§ Excerpt

>>>>

Arguments against deletion

  • Notability of articles is sometimes very subjective. For some, John Anderson the US presidential candidate might be a noted person; others who don't live in the United States might feel that John Anderson the Scottish scientist is more prominent.
  • First-time contributors tend to be disheartened if the article(s) that they have started are deleted without (in their opinion) a good reason. In their view, at least, the subject matter is noteworthy.
  • Instead of deleting the article altogether, it should be merged with another one (see Mergism).
  • Rather than deleting it, why not simply add to it?
  • Deleting a well-written, well-sourced article on the basis of notability can reduce the total information of Wikipedia.
  • It can be frustrating for a reader to come to Wikipedia for information and inside find that the relevant article existed at one point but has been deleted. This discourages both Wikipedia readership and authorship.

<<<<

§ Dataset section
>>>>

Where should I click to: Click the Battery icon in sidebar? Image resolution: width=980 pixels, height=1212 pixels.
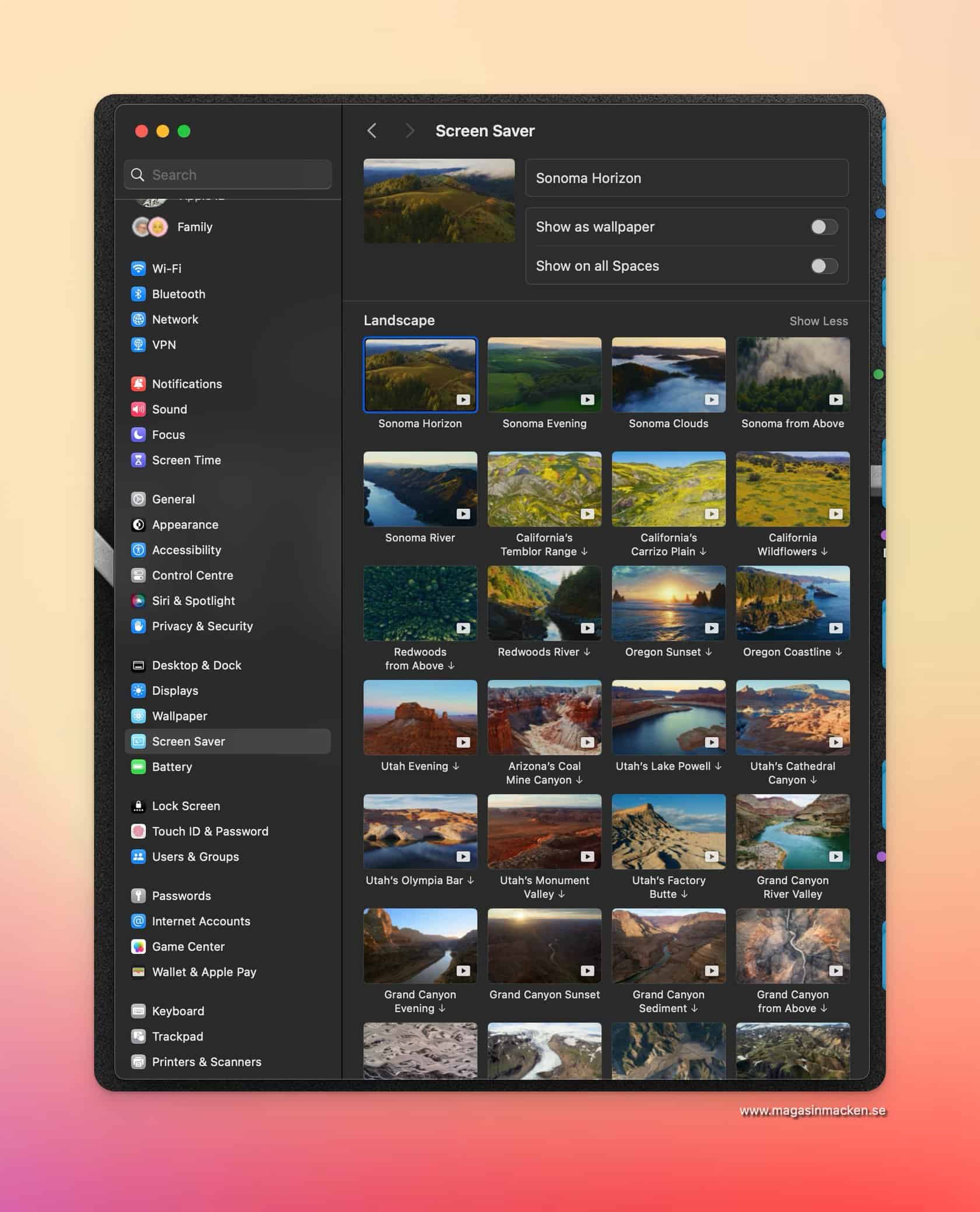(138, 767)
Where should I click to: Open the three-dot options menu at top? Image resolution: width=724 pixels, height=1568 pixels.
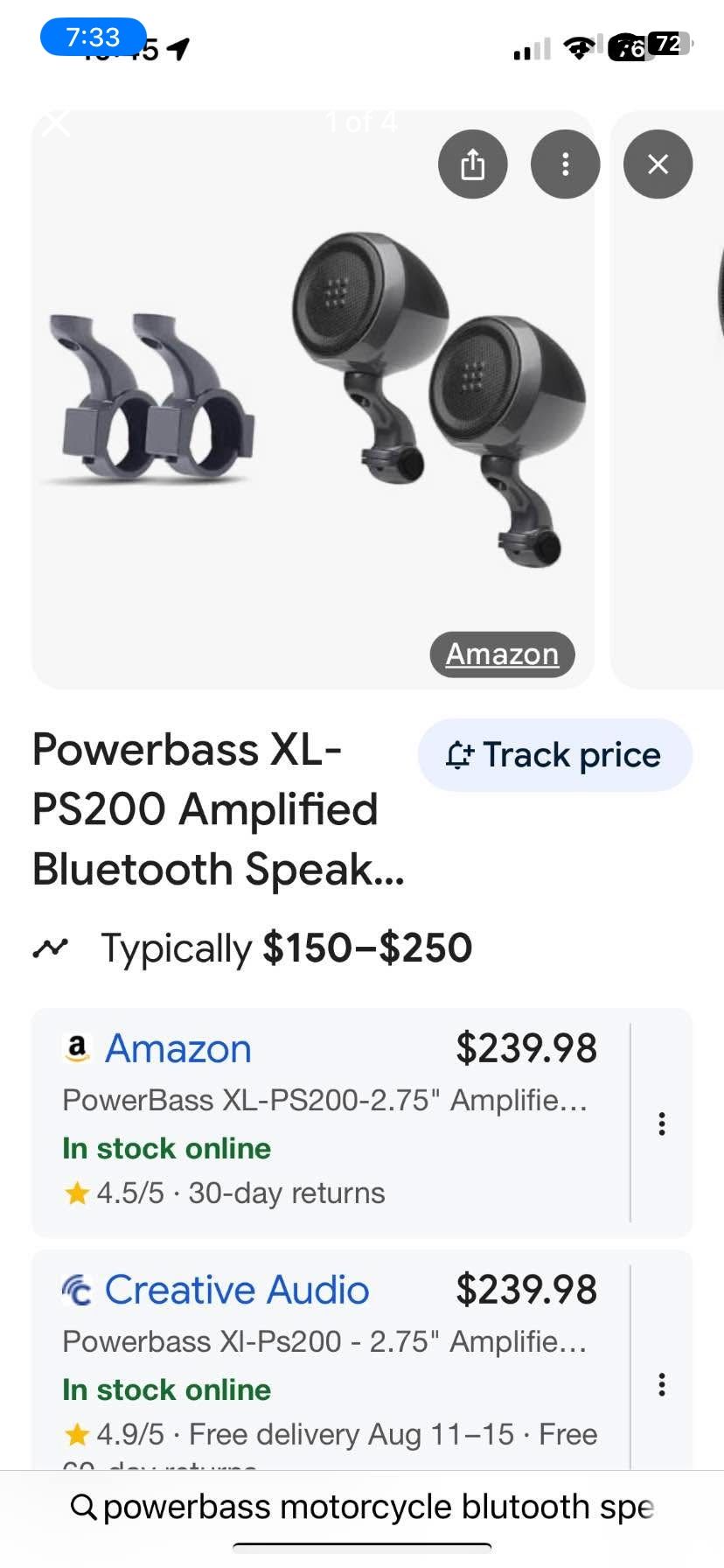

<<<<

§ Short exercise A
Can you echo the passage on arguments against deletion word for word, from "Arguments against deletion" up to and including "information of Wikipedia."?
§ Short exercise B
Do these statements agree with the passage on arguments against deletion? Answer yes or no for each, quoting the deciding words. (i) First-time contributors can be disheartened when articles they started are deleted. (ii) The passage proposes merging an article with another one instead of deleting it. (iii) According to the passage, deleting articles encourages Wikipedia readership.
§ Short exercise C
Could you go on with the passage on arguments against deletion from where it stops?

§ Exercise answer A
Arguments against deletion

  • Notability of articles is sometimes very subjective. For some, John Anderson the US presidential candidate might be a noted person; others who don't live in the United States might feel that John Anderson the Scottish scientist is more prominent.
  • First-time contributors tend to be disheartened if the article(s) that they have started are deleted without (in their opinion) a good reason. In their view, at least, the subject matter is noteworthy.
  • Instead of deleting the article altogether, it should be merged with another one (see Mergism).
  • Rather than deleting it, why not simply add to it?
  • Deleting a well-written, well-sourced article on the basis of notability can reduce the total information of Wikipedia.

§ Exercise answer B
(i) Yes: "First-time contributors tend to be disheartened if the article(s) that they have started are deleted without (in their opinion) a good reason."
(ii) Yes: "Instead of deleting the article altogether, it should be merged with another one (see Mergism)."
(iii) No: "This discourages both Wikipedia readership and authorship."

§ Exercise answer C
  • Deleting an article on the basis of notability both reduces Wikipedia to the level of traditional encyclopedias (which won't cover topics that Wikipedia will for various reasons, including notability), but also doesn't provide the oversight that a traditional encyclopedia has to justify it trimming articles. Part of the reason people use Wikipedia is that it is a vibrant source of obscure knowledge, especially about obscure topics that aren't covered in a more traditional encyclopedia. Other methods of ensuring quality, such as labeling a page "In Need of Editing and Sources", are more than enough to correct problems.
  • Search, categorization, and other technical measures for organization can diminish the difficulty in finding information even when there are many articles about insignificant subjects.